そうだ、進言しよう

1

 質素な朝食を済ませ、二人で外に出る。翌日になったが、今日は和気清麻呂邸へ行き、どうにか桓武天皇に進言するよう懇願しなければならない。そこまで考えて、はたしてそんなに上手く事が運ぶのか疑問に思えてきた。杞憂だった。


「未来人なのか!! 本当か! するとこれは! この服は未来の!?」

「ええ、はい。そう、です。未来の服になりますね。甚平という名前の服です」

「おおおおおおおお! 甚平!」


 国守に連れられて和気邸まで行ったのだが、従者に昨日服の件で世話になった者だと伝えたところ、二秒で姿を現し、十秒で広間に連れていかれ、一分後にはこの調子だった。まだほとんど説明を終えていないのに。


 興奮冷めやらぬ清麻呂は、次々に質問を投げかけてくる。まだ昨日交換した甚平を着用しているところを見る限り、よほど珍しい物好きらしい。未来から来たことも一瞬で信用してくれてこちらとしては都合がいい。


「どこかに署名を! 服! 服は……洗ったら落ちるが……服に書いてもらってこそ価値が……くぅッ……」


 面倒くさいことを言い出した。油性ペンがあれば書くことは出来る。が、もし持っていたとしても断る。


「私のサインもらったってしょうがないですよ。それより、ちょっとお願いしたいことがありまして」

「金か! 地位か? 未来人ならば身分が無くて困っているだろう。何でもやるぞ! 私の子になるか」

「いえ、住む所は国守さんのお家にお邪魔しているので、お金もあまりいらないです。地位もいらないです」

「うむぅ、そうか……昨日やった金だけではすぐ足りなくなると思うのだが」

「えッあの巾着の中身お金だったんですか! すみません、服も上等なものなのに」


 恐縮すると、清麻呂はめいっぱい首を振った。


「いやいや、こちらの服の方が世にも珍しい未来人の服だ。あれでも礼が足りないくらい」


 甚平でここまで喜んでくれるなんて。純粋な貴族にこちらも和む。


「他にも洋服っていう、西洋から伝わった服もありますよ。後で見せましょうか」

「なにぃッッッ是非とも頼む!!」


 前のめりの距離ゼロセンチでお願いされた。


――だいぶ五月蠅いけど、陽気の良い近所のおじさんだと思えば、まあ……五月蠅いな。


「それで、お願いなんですけど。実は」


 伝えにくい、というより伝えるのが申し訳ない桓武天皇との会話を清麻呂に再現する。清麻呂は真剣に聞いてくれたが、やがて拍子抜けした声を上げた。


「だめなのか?」


 清仁は驚いた。


「だめ、というか、歴史が変わっちゃうんです。大変なことなんです」

「しかし、私たちにとっては未来で何が起きようと、そういう未来だと思うだけに過ぎない。お前に言われなければ、長岡京が長く続くと今でも信じているだろう」

「う、う~ん……確かに」


 パンフレットによれば長岡京は十年長くなるだけらしいが、それを伝えたところで効果は無さそうだ。


 とんでもなく友好的で未来のことも全部信じてくれたのに、杞憂に終わったと思ったのに。腕を組み悩む清仁の横から国守が割って入った。

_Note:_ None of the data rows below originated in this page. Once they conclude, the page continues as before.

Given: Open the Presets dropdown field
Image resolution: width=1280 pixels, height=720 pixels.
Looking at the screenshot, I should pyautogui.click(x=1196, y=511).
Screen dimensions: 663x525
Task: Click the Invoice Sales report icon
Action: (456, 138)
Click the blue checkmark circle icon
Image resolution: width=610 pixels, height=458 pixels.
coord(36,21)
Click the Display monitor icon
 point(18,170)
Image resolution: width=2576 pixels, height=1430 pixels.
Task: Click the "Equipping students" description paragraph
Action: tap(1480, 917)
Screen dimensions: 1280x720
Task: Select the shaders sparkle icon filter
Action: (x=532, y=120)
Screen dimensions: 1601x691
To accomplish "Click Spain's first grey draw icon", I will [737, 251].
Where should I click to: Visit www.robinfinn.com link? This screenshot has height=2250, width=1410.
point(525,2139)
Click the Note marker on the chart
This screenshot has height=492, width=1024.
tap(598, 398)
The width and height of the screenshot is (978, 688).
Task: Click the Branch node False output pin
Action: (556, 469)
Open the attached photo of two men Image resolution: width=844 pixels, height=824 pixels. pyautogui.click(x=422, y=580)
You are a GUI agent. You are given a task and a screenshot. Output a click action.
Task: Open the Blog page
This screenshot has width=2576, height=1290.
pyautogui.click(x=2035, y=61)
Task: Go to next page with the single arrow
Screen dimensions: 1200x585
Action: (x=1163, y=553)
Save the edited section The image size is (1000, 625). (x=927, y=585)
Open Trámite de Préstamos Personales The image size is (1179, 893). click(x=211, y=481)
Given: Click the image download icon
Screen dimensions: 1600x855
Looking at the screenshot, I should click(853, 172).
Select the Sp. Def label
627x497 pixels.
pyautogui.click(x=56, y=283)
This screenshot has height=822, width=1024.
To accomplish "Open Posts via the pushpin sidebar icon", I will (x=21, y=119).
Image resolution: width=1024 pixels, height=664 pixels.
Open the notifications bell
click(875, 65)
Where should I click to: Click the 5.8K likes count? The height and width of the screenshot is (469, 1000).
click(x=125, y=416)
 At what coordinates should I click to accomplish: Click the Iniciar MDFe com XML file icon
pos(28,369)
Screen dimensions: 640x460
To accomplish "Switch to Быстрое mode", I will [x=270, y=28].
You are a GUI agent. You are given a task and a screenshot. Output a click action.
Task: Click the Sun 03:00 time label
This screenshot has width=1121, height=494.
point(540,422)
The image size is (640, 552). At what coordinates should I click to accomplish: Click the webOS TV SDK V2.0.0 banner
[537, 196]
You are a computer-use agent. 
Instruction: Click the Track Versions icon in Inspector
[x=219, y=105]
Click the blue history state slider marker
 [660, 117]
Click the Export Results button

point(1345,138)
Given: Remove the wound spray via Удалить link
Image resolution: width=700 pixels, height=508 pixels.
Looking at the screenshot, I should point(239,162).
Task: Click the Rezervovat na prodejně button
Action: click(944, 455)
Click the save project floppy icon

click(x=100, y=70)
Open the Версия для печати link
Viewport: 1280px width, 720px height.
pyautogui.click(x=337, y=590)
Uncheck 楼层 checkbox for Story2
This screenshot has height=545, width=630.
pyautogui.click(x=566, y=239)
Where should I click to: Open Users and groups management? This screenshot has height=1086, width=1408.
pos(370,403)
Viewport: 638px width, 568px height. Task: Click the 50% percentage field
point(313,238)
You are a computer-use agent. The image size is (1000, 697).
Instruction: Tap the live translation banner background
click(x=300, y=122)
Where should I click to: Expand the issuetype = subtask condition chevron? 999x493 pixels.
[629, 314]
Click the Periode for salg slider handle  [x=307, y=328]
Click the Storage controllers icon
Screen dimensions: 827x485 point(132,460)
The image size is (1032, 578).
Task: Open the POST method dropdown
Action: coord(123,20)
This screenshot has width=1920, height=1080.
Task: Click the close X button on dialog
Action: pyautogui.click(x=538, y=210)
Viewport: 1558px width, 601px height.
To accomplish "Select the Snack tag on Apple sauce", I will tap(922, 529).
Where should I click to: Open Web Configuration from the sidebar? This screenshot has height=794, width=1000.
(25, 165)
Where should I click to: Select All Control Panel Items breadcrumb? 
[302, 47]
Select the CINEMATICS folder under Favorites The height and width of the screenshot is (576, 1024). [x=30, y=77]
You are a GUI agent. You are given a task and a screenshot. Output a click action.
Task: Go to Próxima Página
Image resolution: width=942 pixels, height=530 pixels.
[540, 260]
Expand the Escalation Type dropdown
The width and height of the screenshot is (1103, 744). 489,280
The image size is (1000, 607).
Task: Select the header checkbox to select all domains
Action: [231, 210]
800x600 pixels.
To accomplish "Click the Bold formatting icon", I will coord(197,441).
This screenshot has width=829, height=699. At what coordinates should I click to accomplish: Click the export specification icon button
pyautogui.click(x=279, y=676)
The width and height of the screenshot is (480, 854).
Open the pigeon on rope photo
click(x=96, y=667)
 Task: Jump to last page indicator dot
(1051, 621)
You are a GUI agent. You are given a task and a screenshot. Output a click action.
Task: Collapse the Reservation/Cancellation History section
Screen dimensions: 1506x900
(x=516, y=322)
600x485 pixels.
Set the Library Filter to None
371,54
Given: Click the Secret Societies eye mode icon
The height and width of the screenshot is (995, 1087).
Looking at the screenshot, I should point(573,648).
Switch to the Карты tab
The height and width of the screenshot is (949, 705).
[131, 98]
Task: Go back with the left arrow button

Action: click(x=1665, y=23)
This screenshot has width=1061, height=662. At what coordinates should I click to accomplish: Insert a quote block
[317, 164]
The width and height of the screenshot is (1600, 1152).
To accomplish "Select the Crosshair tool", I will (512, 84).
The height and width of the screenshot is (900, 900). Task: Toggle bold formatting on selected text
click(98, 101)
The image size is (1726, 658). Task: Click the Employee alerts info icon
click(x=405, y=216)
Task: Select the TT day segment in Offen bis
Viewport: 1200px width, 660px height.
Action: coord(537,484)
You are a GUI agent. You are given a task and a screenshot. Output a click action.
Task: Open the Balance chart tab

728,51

「清麻呂殿。このまま放っておけば、未来、つまり和気家の子孫もどうなるか分かりませんぞ。正しい位置に戻さねば、それこそ天変地異が我々の生きているうちに起こりうるやも」

「なんだと! 子孫は大事だ。考えたら、清仁だって私の子孫かもしれないな。よし、歴史を修正しよう!」


 やはり杞憂だった。


――随分単純な人だなぁ。


 さっそく準備を始めてくれている清麻呂を観察していたら、視線がばっちり合った。ずんずん近づいてくる。怖い。


「本当に子孫かもしれない。若野清仁、和気清麻呂、まず名前が似ているし、顔も面影がある」

「はぁ」


 気の抜けた返事をしてしまったが、名字が始まった頃、役所に届け出る際間違えた漢字を書いても受理されてそのままという例があるので、子孫ではないとは言い切れない。こんな陽気なおじさんと血が繋がっていると思うと不思議だが、なんとなく嬉しくもある。


「すぐに進言しよう。終わったらお前の洋服とやらを見せてくれ」

「わッ……かりましたぁ!」


 清仁は陽気なおじさんに未来を託した。